Similar to the results obtained by De La Fuente-Mella et al. (Citation2020), our most remarkable result is that government integrity and business freedom are present in each successful path, and they must be complemented with not only a low tax burden to improve GDP growth, but also with labour freedom to improve employment. These results perfectly match our work assumptions and hypotheses but reveal, at the same time, the necessary complementarity of the different economic freedom aspects herein considered. Besides, outcomes establish a graduation between the economic freedom dimensions and their specific relevance in different economic indicators.

5. Conclusions and implications

The present study sets out to paint a specific picture of the relation between economic freedom and economic growth. To do so, it searches for combinations of business freedom, financial freedom, tax burden and government integrity that enhance a country’s economic growth. The relation between economic freedom and economic growth has been largely discussed, but finding causal proof is difficult for several reasons. First, the very large quantity of variables that affects a country’s economic growth cannot be isolated. Second, there must be several conditions that work in unison to produce the expected outcome. Third, a single factor can enhance economic growth if economic freedom is lacking or can more easily spoil its positive effects. Although this study has a limited context and a restricted number of countries, it shows the consistency of combining business freedom, labour freedom, government integrity and tax burden.
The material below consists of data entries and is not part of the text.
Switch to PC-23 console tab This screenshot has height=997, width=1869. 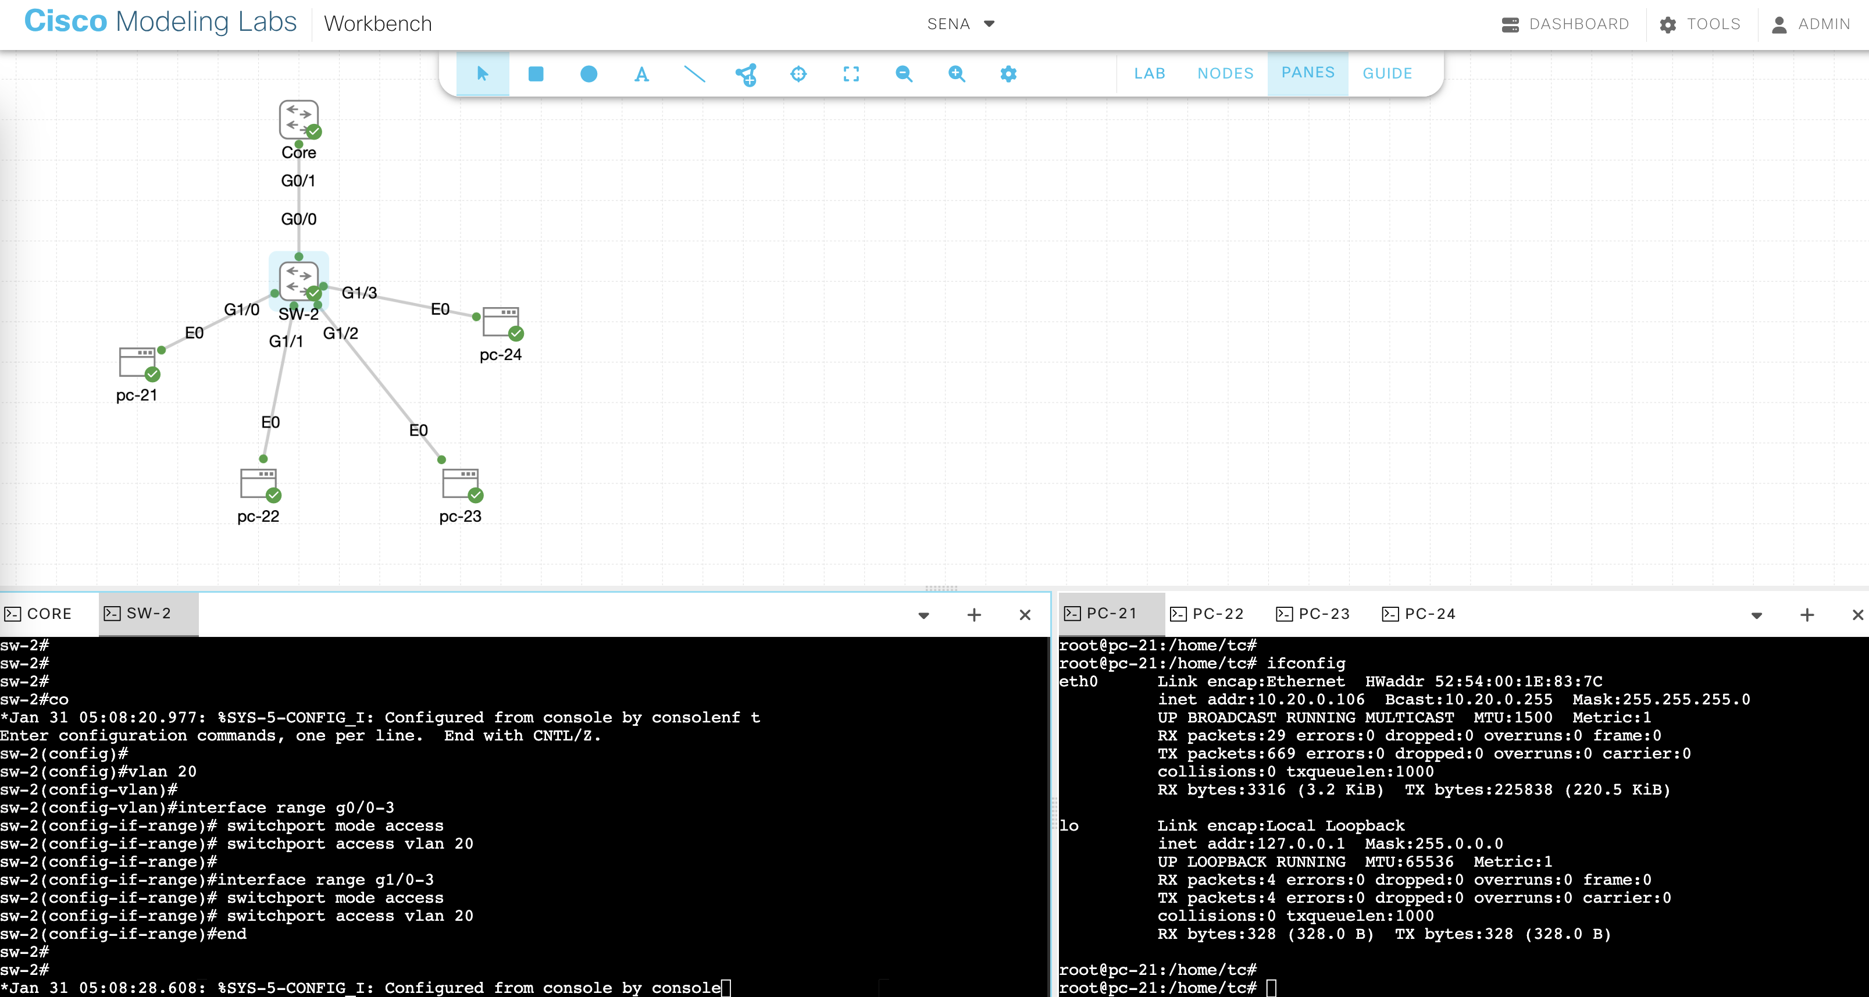(x=1313, y=614)
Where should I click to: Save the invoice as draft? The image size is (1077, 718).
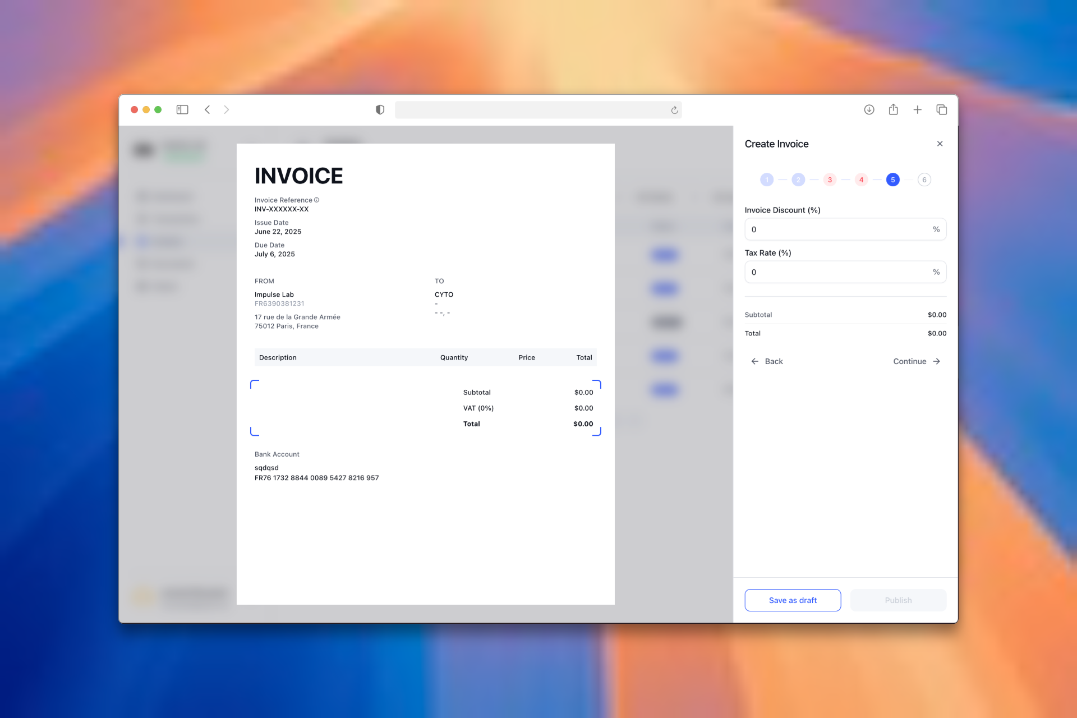[792, 600]
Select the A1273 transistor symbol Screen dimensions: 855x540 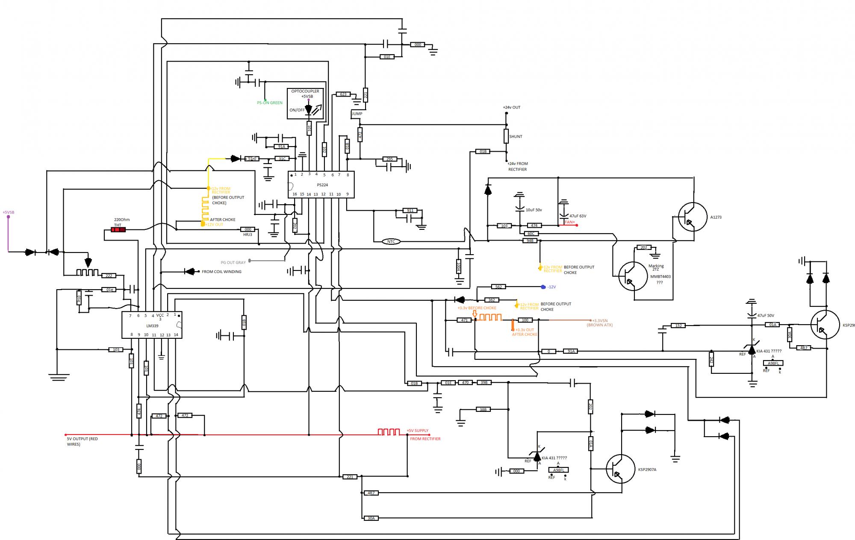coord(692,217)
By employing a database comprising information from 23 Member Countries of the enlarged Eurozone from 2015 to 2019 and the fsQCA analysis, this study suggests a number of options for decision makers who wish to shape the regulative frameworks that supports economic growth.
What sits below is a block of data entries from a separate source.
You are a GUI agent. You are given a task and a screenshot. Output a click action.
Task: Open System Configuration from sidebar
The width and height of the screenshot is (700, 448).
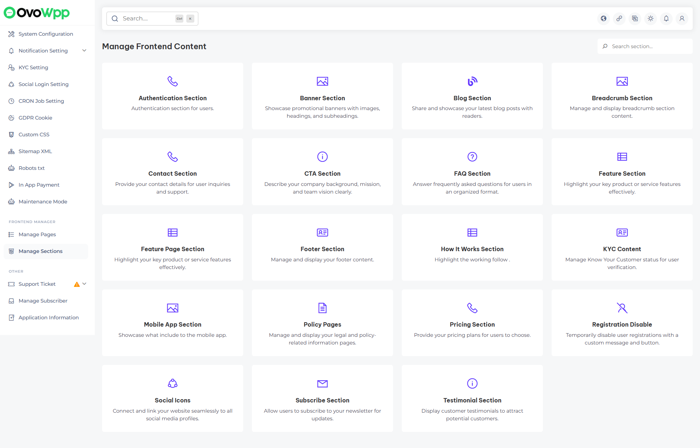click(x=46, y=34)
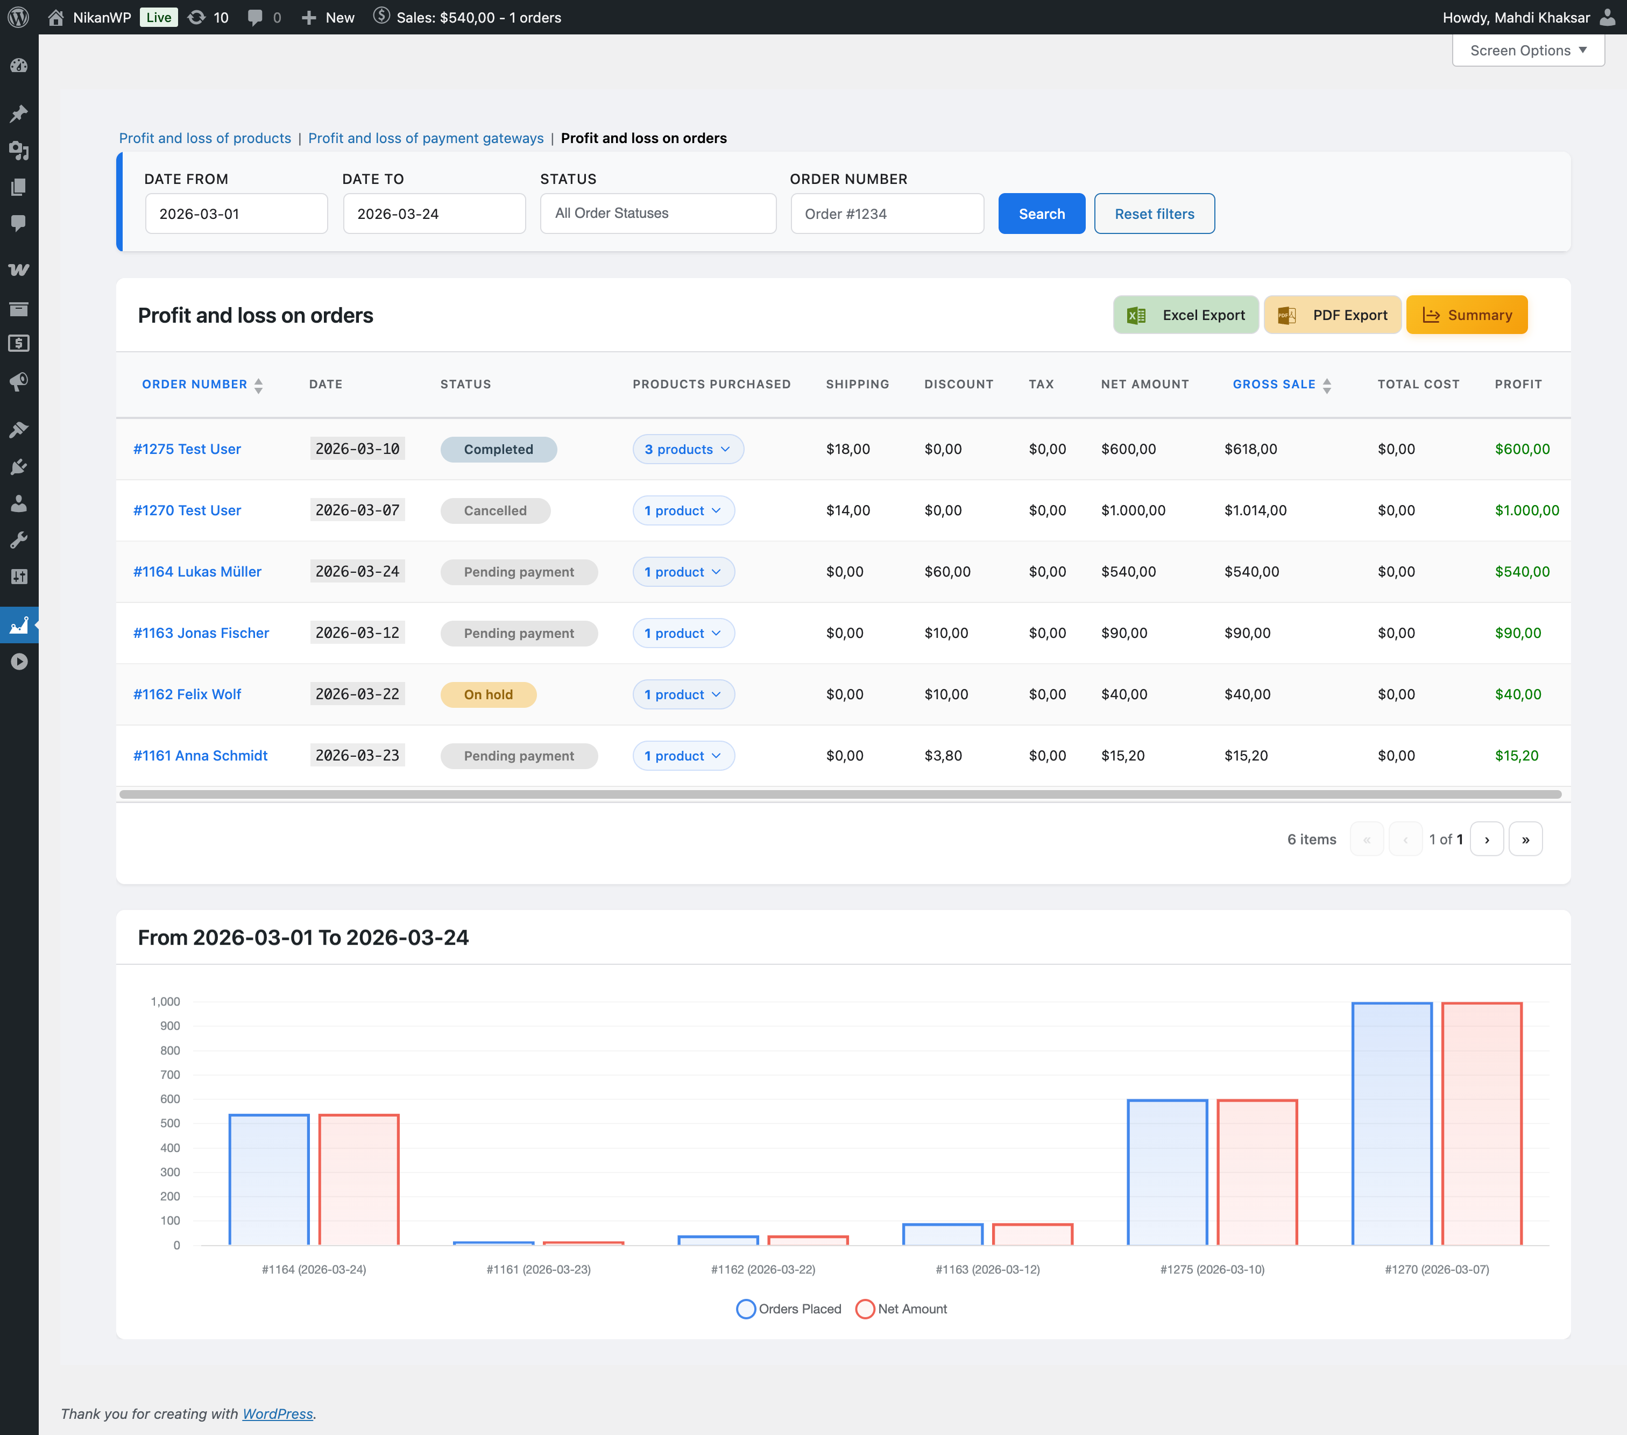The image size is (1627, 1435).
Task: Click the horizontal scrollbar under the table
Action: pos(839,794)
The results show that combinations of business freedom and government integrity, along with high labour freedom levels or low tax burden levels, enhance a country’s economic growth. For full employment, the best combination is business freedom, government integrity and labour freedom. We should always take into account that these results fall in the Eurozone context, where there is a common monetary policy in place and has similar financial freedom levels. The results of this study are relevant because, despite the abundant literature on the topic, no empirical study has been found that jointly addresses the effect of these factors on economic growth with clear results. The study’s results suggest a number of options for decision makers who wish to shape the regulative framework that supports economic growth. The present study illustrates the potential of a configurational perspective on the relation between economic freedom and economic growth. It shows that the degree of economic freedom has more explanatory power for economies. The results prove the advantages of business freedom and government integrity in the Eurozone context, and the partial role that labour freedom and tax burden can play, which are much more controversial issues in the political agenda. The results are similar to those obtained by De La Fuente-Mella et al. (Citation2020), who employ the GDP as output to measure countries’ efficiency and inputs are expressed by labour, savings, capital, among other variables. Their study and the present one clearly have managerial implications for countries to develop governmental policies with which to face unemployment and improve their economic growth.
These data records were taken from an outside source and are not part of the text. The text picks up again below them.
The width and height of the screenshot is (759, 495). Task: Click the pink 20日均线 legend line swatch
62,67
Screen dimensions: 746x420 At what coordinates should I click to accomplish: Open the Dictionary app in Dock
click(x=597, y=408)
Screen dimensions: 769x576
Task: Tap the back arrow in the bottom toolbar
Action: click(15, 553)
5.1. Limitations and future research lines

The main limitation of this study is that the results are only circumscribed to the Eurozone and within a specific time lapse. Although this context limits the number of variables that can change significantly from country to country, and allows the use of the fsQCA, the relevance of other important economic indices cannot be analysed. Another limitation is that even with the considered indices, variance among countries is significant and values remain quite favourable for the mean obtained for all the countries. Future studies can be conducted in other world areas, for example, Latin-American countries, and different combinations of variables can also be considered.

Disclosure statement

No conflict of interest has been reported by the authors.